*WHAT IS BEING ASKED:*
Extend the discussion below about U.S. leverage over Russia, Iran and North Korea, starting right after its last sentence.

*EXCERPT:*
>>>>>

If Clinton had been elected to a third and fourth term, and if North Korea and Iran ceased to exist by magic and if Clinton didn't invade Iraq, what would you do about it then?
I suspect the answer is still "nothing".
SH, that seems rather all-or-nothingist. In the world where we had more leverage we'd have more leverage, and somewhere on the spectrum from grinning/bearing (our world) to invading/Christianizing there would be a less unsatisfactory response.
"and somewhere on the spectrum from grinning/bearing (our world) to invading/Christianizing there would be a less unsatisfactory response."
Ok, like what? I've spotted you a more diplomatic President and a more favorable condition. Even then, what in the world we really do? Threaten G-8 status? Please.
Blair could make a fuss, call the ambassador on the carpet. We could be slightly friendlier to Russia's near abroad and quietly let it be known why. Or bring charges before some international criminal court (or at least set some ICC investigation going) - if you're giving me Clinton, might as well toss that in. Cite our dependence on Russian oil as a reason to raise the gas tax. Add an extra hurdle to whatever European entities Russia would like to enter. - I'm not schooled in IR, but surely there would be many options in this sort of situation if we weren't hat-in-hand.
To S.H.: I think Kleiman's point was simply that, if most of our army wasn't currently stuck uselessly in the Iraq tarbaby, we would have much more military ability to respond ourselves to crises regarding Iran and NK — whereas, so long as we insist on being stuck there, virtually the only possible option we have to try and keep those nations even partially under control is to kiss Putin's (and Hu Jindao's) asses and hope they are willing to put SOME pressure on Iran and NK in return.
Am I missing something here?
Doesn't the current US government reserve the right to kill (or torture, or anything else they feel like) random citizens from other countries as they see fit (generally calling them terrorists, either before or after the fact)?
Doesn't it reserve the right, for at least some purposes, to refuse to hand over for trial its citizens involved in these antics?
"if most of our army wasn't currently stuck uselessly in the Iraq tarbaby, we would have much more military ability to respond ourselves to crises regarding Iran and NK"
And if, knowing that he was about to embark on a series of wars, Bush had actually asked for increased troop caps back right after 9-11, we'd have the military to deal with Iraq, Iran, and NK at one time. The very first sign of military incompentence.

<<<<<

*PROVIDED RECORDS:*
>>>>>

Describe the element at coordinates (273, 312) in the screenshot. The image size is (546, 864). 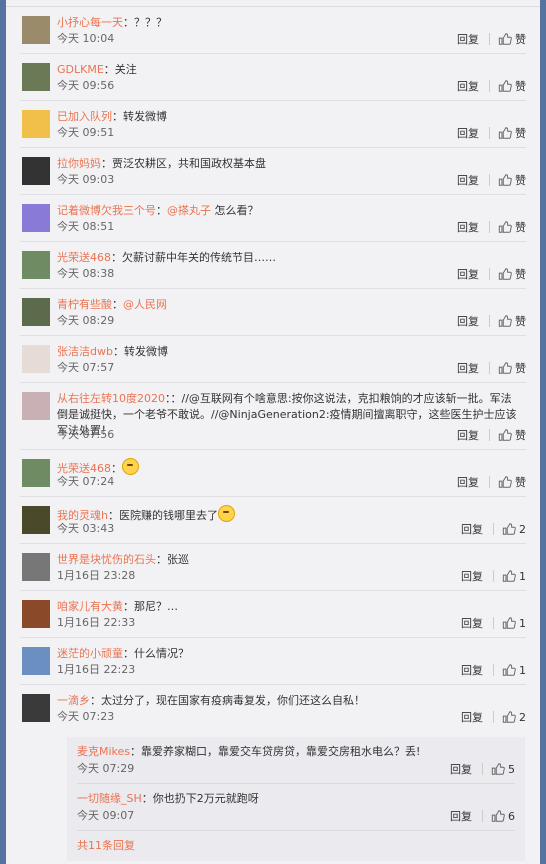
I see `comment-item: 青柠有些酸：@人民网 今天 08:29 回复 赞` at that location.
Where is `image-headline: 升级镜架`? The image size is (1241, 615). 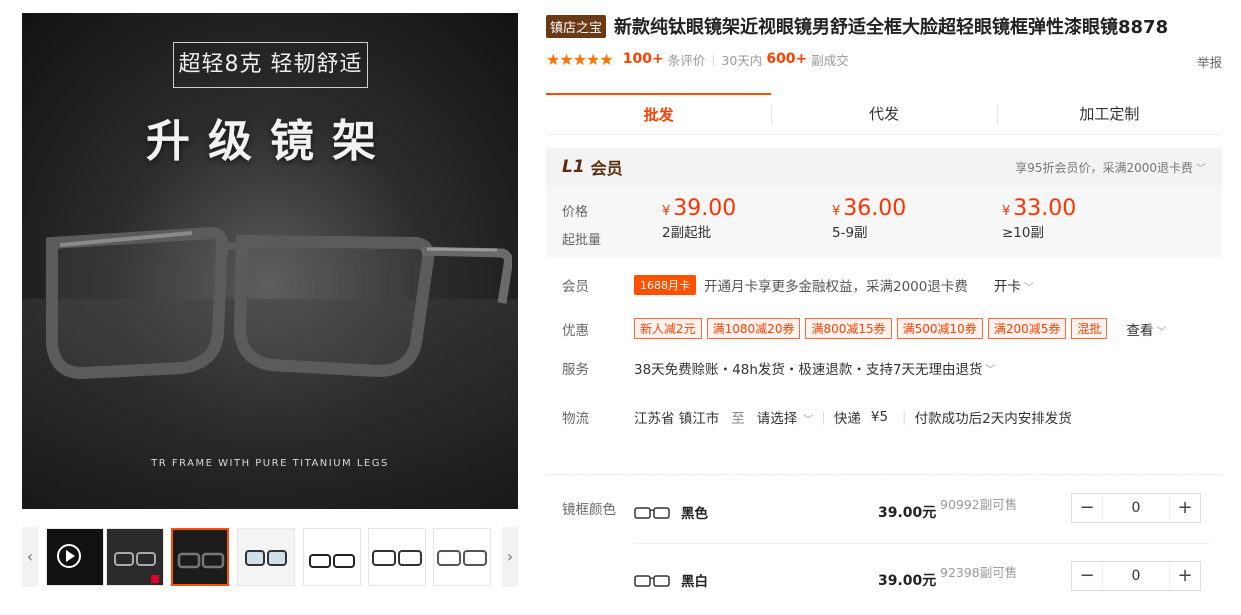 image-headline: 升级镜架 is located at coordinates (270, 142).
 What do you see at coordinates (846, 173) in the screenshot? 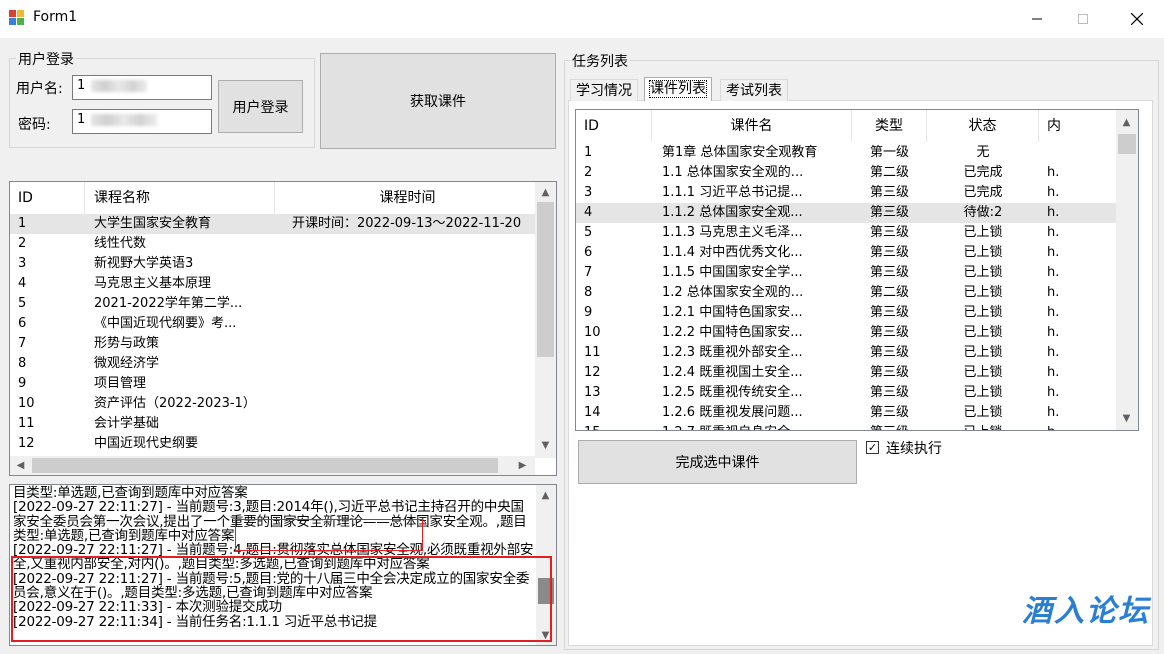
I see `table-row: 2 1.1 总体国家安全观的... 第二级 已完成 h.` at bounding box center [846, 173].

<<<<<

*TASK RESPONSE:*
But they didn't ask for them then, or in 2002, or in 2003, or in 2004, or in 2005, or in early 2006, when it was purely up to Republicans whether they'd be approved. How chickensh*t to ask for increased force levels only now that they think they can score a political point by having Democrats reject the request!
I'm not sure Dems SHOULD reject such a request, if it comes. We may well have to deal on an amergency basis with some threat in one or another of those countries — a real threat, not the fake Iraq threat. Of course, any such emergency action would be under the control of these nitwits, and before carrying it out Congress had damn well better make sure they aren't fabricating the evidence again.
But then, any such major troop hike will (as I say) almost certainly require a draft (every time I see one of those "An Army of One" bumper stickers, I find myself thinking that that's exactly what we will soon have, given present enlistment rates). And who in their right minds would trust these characters in charge of a DRAFT? Nevertheless, we may soon have to.
"I'm not sure Dems SHOULD reject such a request, if it comes."
Why speak in the future tense? It came, they did.
"But then, any such major troop hike will (as I say) almost certainly require a draft"
Oh, BS. Why not try increasing pay levels, first?
What is it with Democrats and conscription, anyway? A draft, "national service", is there just something about people doing your will at the point of a gun that thrills you too much to consider voluntary means of achieving your ends?
Uh, Brett? In a situation as dangerous as Iraq now is — or as an Iran war would be — exactly how many more troops are you going to draw by appealing to their mercenary instincts? Is there just something about the attraction to money that you people have yourselves that makes you think large numbers of people are willing to seriously risk suicide for money?
Um, Bruce, as dangerous as Iraq is now, service there scarcely constitutes "suicide"; Your yearly chance of buying it in Iraq is roughly equivalent to *normal* mortality rates for those of us in our 40s, and I'm not exactly consumed by angst.
Further, do you *really* think that people contemplating military service don't respond to financial incentives? Even if nobody signed up purely for mercenary motives, (Plausible, considering how lousy the pay is.) a fair number of people considering military service must reject it simply on the basis that they don't want to risk their lives AND be poor, too.
It just strikes me as amazing that anybody would propose a draft without at least *trying* increased pay and other financial incentives, first.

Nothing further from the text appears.